Ownership Structure, Corporate Governance, and Corporate Performance: The Case of Chinese Stock Companies
54 Pages Posted: 7 Dec 1997
Date Written: May 1997
Abstract
This study investigates whether ownership structure has significant effects on the performance of publicly-listed companies in China, and in what way if it does. Publicly- listed stock companies allow us to quantify the ownership mix and concentration and thus provide a unique opportunity for studying the above issue. The recent literature on the role of large institutional shareholders in corporate governance provides the theoretical foundation of this study. A typical listed stock company in China has a mixed ownership structure with the state, legal persons (institutions), and domestic individuals as the three predominant groups of shareholders. Each holds about 30 percent of total outstanding shares. Employees and foreign investors together hold less than 10 percent. The ownership concentration is high with the five largest shareholders accounting for 58 percent of the outstanding shares in 1995, compared to 57.8 percent in Czech Republic, 42 percent in Germany and 33 percent in Japan. Results from our empirical analysis show that ownership structure (both the mix and concentration)indeed has significant effects on the performance of stock companies.
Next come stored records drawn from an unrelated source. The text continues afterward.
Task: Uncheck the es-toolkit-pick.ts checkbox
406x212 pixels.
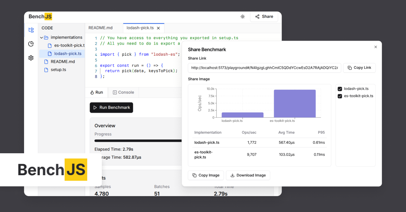Action: 340,96
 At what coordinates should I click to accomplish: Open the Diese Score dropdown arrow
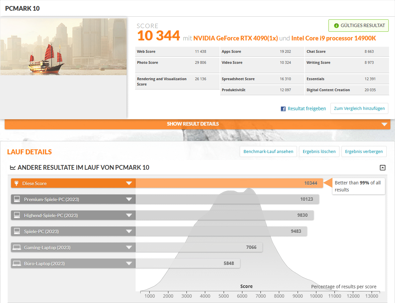coord(129,183)
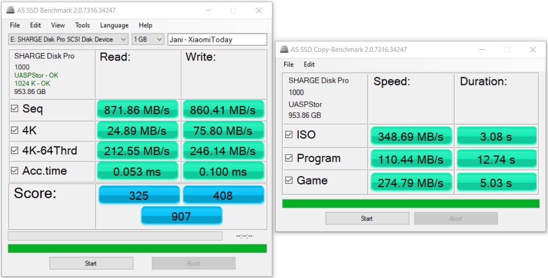The height and width of the screenshot is (278, 548).
Task: Click the total score 907 result box
Action: (182, 216)
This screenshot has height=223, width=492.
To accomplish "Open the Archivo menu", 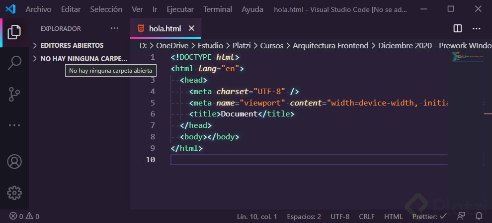I will 38,9.
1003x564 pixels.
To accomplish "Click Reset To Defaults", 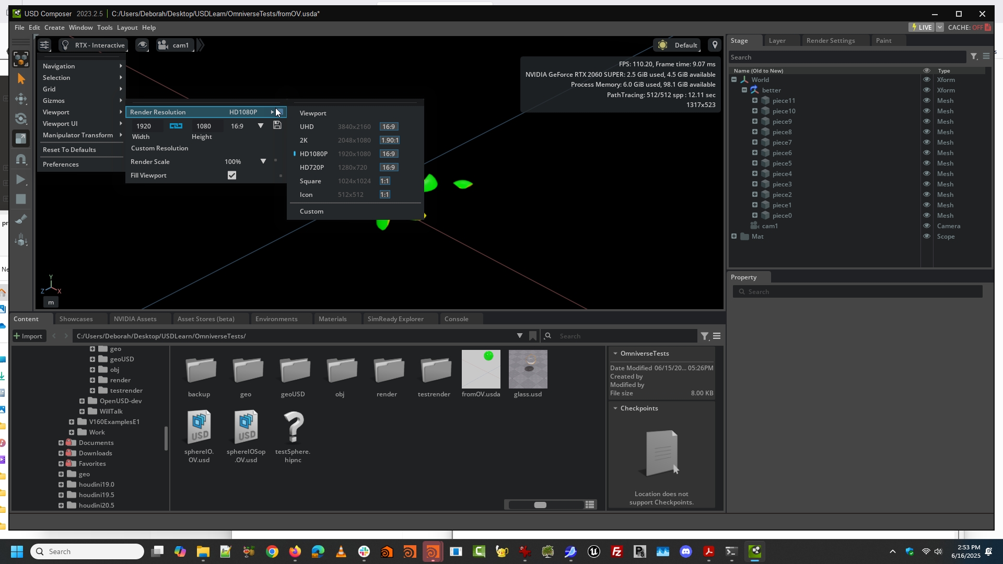I will point(69,149).
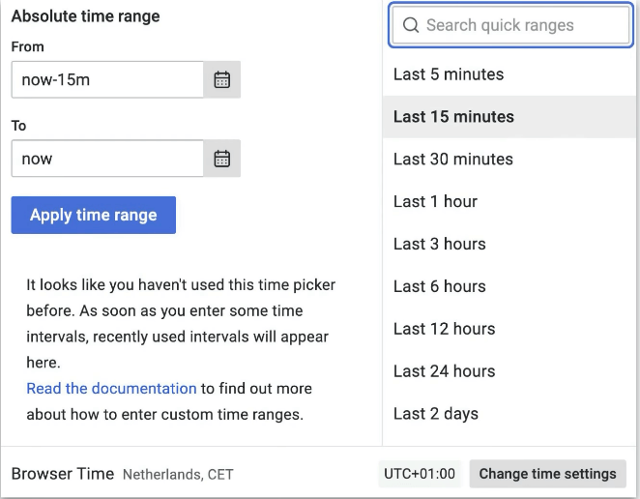The height and width of the screenshot is (499, 640).
Task: Open the calendar picker for To field
Action: 221,159
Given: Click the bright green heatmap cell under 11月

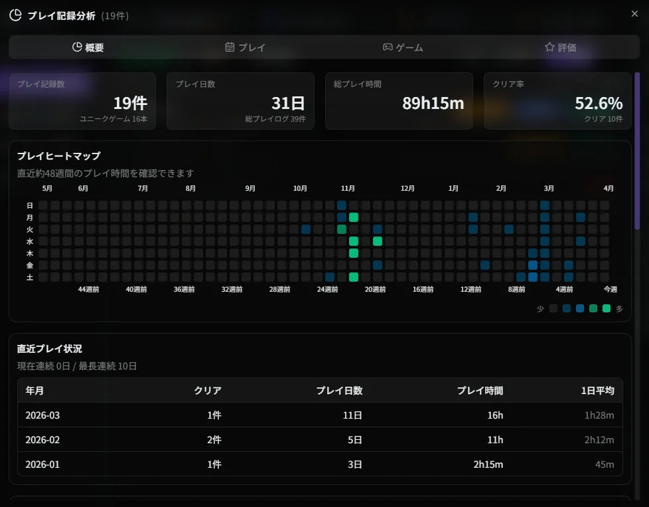Looking at the screenshot, I should (354, 217).
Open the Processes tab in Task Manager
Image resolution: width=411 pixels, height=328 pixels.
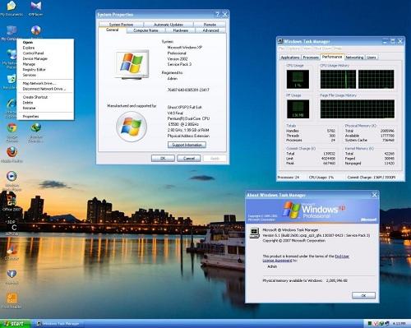coord(311,58)
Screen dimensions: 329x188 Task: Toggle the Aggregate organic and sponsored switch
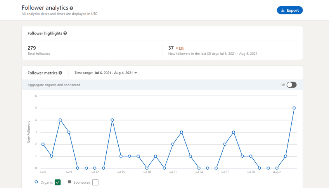(291, 85)
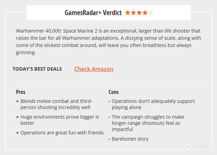Image resolution: width=217 pixels, height=155 pixels.
Task: Click the fourth orange rating star
Action: [x=145, y=13]
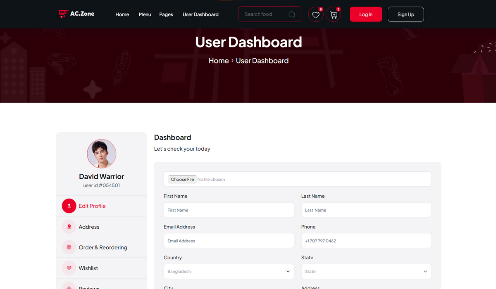The image size is (496, 289).
Task: Follow the Home breadcrumb link
Action: [218, 61]
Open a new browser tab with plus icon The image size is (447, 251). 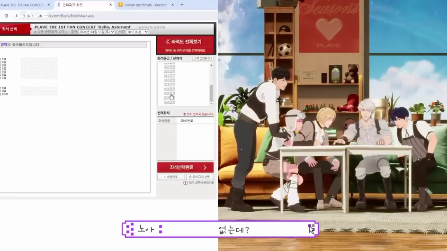point(182,5)
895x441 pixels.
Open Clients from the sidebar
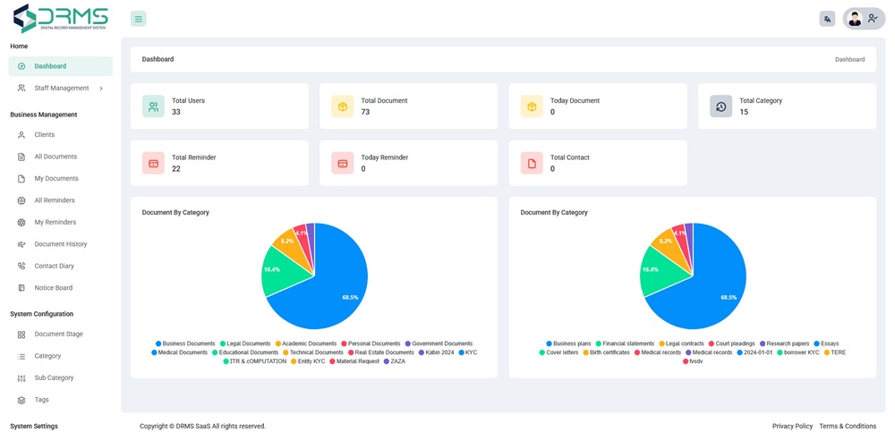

First, there is a positive and significant correlation between ownership concentration and profitability. Second, the effect of ownership concentration is stronger for companies dominated by legal person shareholders than for those dominated by the state. Third, firms? profitability is positively correlated with the fraction of legal person shares, but it is either negatively correlated or uncorrelated with the fraction of state shares and tradable A-shares held mostly by individuals. Last, labor productivity tends to decline as the proportion of state shares increases. These results suggest the importance of large institutional shareholders in corporate governance and performance, the inefficiency of state ownership, and potential problems in an overly dispersed ownership structure.